=== What needs to be done ===
Retype the whole listing below precisely.
--- Materials provided Enclosed Below ---
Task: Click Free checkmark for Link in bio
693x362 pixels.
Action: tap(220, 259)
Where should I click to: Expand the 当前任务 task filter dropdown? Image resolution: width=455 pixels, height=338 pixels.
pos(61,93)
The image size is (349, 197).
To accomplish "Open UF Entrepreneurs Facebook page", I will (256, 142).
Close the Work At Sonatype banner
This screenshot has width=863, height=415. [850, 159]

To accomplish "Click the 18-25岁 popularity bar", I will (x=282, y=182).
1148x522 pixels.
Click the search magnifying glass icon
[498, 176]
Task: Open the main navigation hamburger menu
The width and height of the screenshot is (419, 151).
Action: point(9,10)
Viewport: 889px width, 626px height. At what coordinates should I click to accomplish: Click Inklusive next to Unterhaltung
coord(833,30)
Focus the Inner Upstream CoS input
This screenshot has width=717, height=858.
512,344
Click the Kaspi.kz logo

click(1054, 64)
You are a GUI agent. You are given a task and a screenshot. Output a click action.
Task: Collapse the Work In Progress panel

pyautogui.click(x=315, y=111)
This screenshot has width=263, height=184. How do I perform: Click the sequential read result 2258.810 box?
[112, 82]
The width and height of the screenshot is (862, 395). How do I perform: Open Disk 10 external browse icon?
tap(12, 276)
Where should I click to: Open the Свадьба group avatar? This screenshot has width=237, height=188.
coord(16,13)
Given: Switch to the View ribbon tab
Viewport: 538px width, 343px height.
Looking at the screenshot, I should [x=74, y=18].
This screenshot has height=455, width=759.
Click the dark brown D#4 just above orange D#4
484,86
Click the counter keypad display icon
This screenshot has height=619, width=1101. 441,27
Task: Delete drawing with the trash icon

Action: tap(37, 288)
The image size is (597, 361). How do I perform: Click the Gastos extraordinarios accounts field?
--- End of Enclosed Materials provided ---
=== Answer section ===
Task: Click Free checkmark for Link in bio
693x362 pixels.
Action: tap(220, 259)
Where should I click to: Expand the 当前任务 task filter dropdown? Image resolution: width=455 pixels, height=338 pixels.
pos(61,93)
The image size is (349, 197).
To accomplish "Open UF Entrepreneurs Facebook page", I will (256, 142).
Close the Work At Sonatype banner
This screenshot has width=863, height=415. [850, 159]

To accomplish "Click the 18-25岁 popularity bar", I will (x=282, y=182).
1148x522 pixels.
Click the search magnifying glass icon
[498, 176]
Task: Open the main navigation hamburger menu
The width and height of the screenshot is (419, 151).
Action: point(9,10)
Viewport: 889px width, 626px height. At what coordinates should I click to accomplish: Click Inklusive next to Unterhaltung
coord(833,30)
Focus the Inner Upstream CoS input
This screenshot has width=717, height=858.
512,344
Click the Kaspi.kz logo

click(1054, 64)
You are a GUI agent. You are given a task and a screenshot. Output a click action.
Task: Collapse the Work In Progress panel

pyautogui.click(x=315, y=111)
This screenshot has width=263, height=184. How do I perform: Click the sequential read result 2258.810 box?
[112, 82]
The width and height of the screenshot is (862, 395). How do I perform: Open Disk 10 external browse icon?
tap(12, 276)
Where should I click to: Open the Свадьба group avatar? This screenshot has width=237, height=188.
coord(16,13)
Given: Switch to the View ribbon tab
Viewport: 538px width, 343px height.
Looking at the screenshot, I should [x=74, y=18].
This screenshot has height=455, width=759.
Click the dark brown D#4 just above orange D#4
484,86
Click the counter keypad display icon
This screenshot has height=619, width=1101. 441,27
Task: Delete drawing with the trash icon

Action: tap(37, 288)
The image size is (597, 361). How do I perform: Click the Gastos extraordinarios accounts field?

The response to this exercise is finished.